Maximum ball transform

Consider a finite uniform grid $G$ in three dimensions with a function $f$ mapping integer grid positions $p$ to a boolean value $f(p)$ (i.e., a black/white volume image.)

A ball in $f$ is a set of grid points with center $c$ and radius $r$ where $f(p)$ is true for all $p \in G$ with euclidean distance $|c-p| \leq r$.

The maximum ball transform $MB$ finds for each grid point $p$ the radius $r$ of the largest ball in $f$ containing that point. (Note: This is probably not the actual, commonly used name for this. However I don't know what else to call it.)

Are there good algorithms to compute this transform?

I assume this is related to the (euclidean) distance transform. (Find for each grid point $p$ the radius of the largest disk in $f$ with center $p$.)

$DT(p) = min_{x \in f} |p-x|$

$MB(p) = max_{|x-p| < DT(x)} DT(x)$

In the literature I can find algorithms that compute the euclidean $DT$ (and its reverse) in linear time.
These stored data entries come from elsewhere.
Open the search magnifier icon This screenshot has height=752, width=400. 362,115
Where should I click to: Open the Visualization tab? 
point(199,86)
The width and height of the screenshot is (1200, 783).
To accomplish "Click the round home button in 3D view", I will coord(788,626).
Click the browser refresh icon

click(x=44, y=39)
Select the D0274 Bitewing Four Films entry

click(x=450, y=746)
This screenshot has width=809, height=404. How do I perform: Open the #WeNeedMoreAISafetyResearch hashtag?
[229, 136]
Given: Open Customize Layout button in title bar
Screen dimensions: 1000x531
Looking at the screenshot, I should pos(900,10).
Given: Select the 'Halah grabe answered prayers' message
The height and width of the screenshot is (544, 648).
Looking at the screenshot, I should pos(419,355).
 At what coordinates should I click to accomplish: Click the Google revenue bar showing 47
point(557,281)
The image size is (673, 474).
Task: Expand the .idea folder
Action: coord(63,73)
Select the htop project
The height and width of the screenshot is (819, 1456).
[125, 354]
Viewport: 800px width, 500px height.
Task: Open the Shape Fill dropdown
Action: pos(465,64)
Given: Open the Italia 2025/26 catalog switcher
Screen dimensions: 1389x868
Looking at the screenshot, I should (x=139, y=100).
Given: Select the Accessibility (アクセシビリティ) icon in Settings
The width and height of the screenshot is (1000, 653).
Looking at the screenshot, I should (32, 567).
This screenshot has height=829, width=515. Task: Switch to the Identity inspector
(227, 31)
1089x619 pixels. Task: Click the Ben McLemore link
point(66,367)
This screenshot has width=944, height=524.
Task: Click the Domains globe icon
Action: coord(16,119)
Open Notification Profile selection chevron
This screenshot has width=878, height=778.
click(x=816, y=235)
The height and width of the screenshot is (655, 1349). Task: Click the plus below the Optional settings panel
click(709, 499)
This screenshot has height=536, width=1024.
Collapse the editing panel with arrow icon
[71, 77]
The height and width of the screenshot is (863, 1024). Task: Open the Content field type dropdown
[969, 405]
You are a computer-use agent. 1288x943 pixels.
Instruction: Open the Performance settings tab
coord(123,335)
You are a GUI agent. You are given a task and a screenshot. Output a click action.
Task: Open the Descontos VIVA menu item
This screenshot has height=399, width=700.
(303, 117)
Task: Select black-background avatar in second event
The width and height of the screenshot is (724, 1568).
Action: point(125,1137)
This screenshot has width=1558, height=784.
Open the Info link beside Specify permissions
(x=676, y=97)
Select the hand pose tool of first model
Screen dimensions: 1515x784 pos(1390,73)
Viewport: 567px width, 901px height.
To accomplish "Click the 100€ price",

There are also algorithms to compute the medial axis transform $MAT$ (the set of all center points of the maximum balls).

Is there a faster algorithm than computing the $MAT$, iterating over all found maximum balls and naively tracking the largest one for each grid point?

Edit: It seems this is sometimes known as Thickness Distribution or Euclidean Opening Function.

A recent paper computes an approximation: Fast and Accurate Approximation of the Euclidean Opening Function in Arbitrary Dimension (D. Coeurjolly, 2010), (presentation)

• Although I don't understand the last sentence of the post, and so may misunderstand the question, I think the likely answer is 'No.' The MAT contains all the information needed to compute $r$ for each point $p$, because it partitions the interior of the shape into regions whose maximal balls touch the same "section" of the boundary. Moreover, algorithms to compute MAT often implicitly sweep over all intermediate points. – Joseph O'Rourke Nov 6 '10 at 19:08
• Let me restate the last sentence: How can I compute MB quickly? Is computing MAT a good first step? How to continue? Scan convert all maximal balls (with max-blending)? That seems very inefficient. – Rumen Nov 6 '10 at 19:44
• Just wondering: do you need Euclidean balls, or might $\ell_1$ or $\ell_\infty$ balls suffice ? – Suresh Venkat Nov 6 '10 at 20:56
• I'm mainly looking for the Euclidean case. – Rumen Nov 6 '10 at 22:30
• Question: For $MB$, are you only interested in an algorithm to compute it for ALL points? If so, there is an implicit reduction to $MAT$, since knowing the radius to a maximum ball's center for each point allows you to instantly compute $MAT$ (given a 3-dimensional space and integer positions, there is at most constant number of points at a given radius from any point that you need to check) -- implying computing $MAT$ first won't cost you anything extra. – Daniel Apon Nov 6 '10 at 22:31

This answer has a problem; see comments below.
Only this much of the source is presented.